CMOS-Compatible Electrostatic SWAP Gate in Silicon Quantum Dots: Justification of Tight-Binding Model and Going Beyond
Krzysztof Pomorski, Eryk Halubek
TL;DR
This work develops a CMOS-compatible, electrostatically controlled two-double-dot chain as a generalized SWAP gate for position-based qubits in silicon quantum dots. It employs a minimalist tight-binding model with detuning and barrier controls, and derives analytic eigenvalues/eigenvectors and density matrices for symmetric and asymmetric Coulomb couplings, validating key predictions numerically and outlining a route to scalable, all-electrostatic quantum logic.

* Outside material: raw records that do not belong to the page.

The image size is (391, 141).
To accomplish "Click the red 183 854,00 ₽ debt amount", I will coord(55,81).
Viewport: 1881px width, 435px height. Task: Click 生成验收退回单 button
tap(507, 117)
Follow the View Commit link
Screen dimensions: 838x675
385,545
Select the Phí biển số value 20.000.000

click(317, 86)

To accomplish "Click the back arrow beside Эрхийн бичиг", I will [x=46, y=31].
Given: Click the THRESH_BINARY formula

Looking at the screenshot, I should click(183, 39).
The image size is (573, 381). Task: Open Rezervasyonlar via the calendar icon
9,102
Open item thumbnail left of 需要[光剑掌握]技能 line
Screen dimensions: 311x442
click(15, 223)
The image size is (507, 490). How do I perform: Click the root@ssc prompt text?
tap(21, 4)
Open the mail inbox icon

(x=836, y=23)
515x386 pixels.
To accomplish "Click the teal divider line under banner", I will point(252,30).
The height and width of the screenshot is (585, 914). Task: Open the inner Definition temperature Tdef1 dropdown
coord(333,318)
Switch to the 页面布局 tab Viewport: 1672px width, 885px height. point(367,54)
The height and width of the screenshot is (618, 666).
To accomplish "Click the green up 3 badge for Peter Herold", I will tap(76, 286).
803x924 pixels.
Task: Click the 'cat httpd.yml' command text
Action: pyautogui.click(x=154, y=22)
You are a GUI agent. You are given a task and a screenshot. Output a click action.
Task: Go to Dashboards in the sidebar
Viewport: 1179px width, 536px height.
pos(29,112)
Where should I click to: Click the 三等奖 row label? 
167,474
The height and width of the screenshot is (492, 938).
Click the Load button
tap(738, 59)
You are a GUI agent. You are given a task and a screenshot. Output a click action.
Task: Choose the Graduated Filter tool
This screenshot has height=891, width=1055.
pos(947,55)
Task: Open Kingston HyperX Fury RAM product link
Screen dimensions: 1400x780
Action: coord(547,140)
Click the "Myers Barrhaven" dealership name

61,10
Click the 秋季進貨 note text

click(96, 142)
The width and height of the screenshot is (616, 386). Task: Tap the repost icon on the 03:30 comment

A systematic procedure links classical electrostatic logic to quantum gates, including symmetric and antisymmetric swap regimes, correlation/anticorrelation criteria, and a quasiclassical perspective that guides circuit-design choices for large-scale semiconductor quantum-information processing. The study also discusses higher-order effects, entangled photon emission, and the limitations of the tight-binding picture, offering pathways to richer dynamics and CMOS-integrated quantum technologies.
Abstract
We present a generalized electrostatic SWAP gate realized in a chain of two double quantum dots operated in the single-electron regime. Using a minimalist tight-binding model, we derive analytical results and corroborate them with numerical simulations. We exploit the charge anticorrelation arising from Coulomb repulsion and quantify the resulting entanglement generation. We contrast classical and quantum descriptions and show how device geometry and coupling strengths govern entanglement dynamics and gate performance. The results are relevant to cryogenic, CMOS-compatible quantum technologies and suggest a route toward large-scale semiconductor implementations of quantum logic. Finally, we outline a systematic procedure for translating classical electrostatic logic gates into single-electron quantum gates.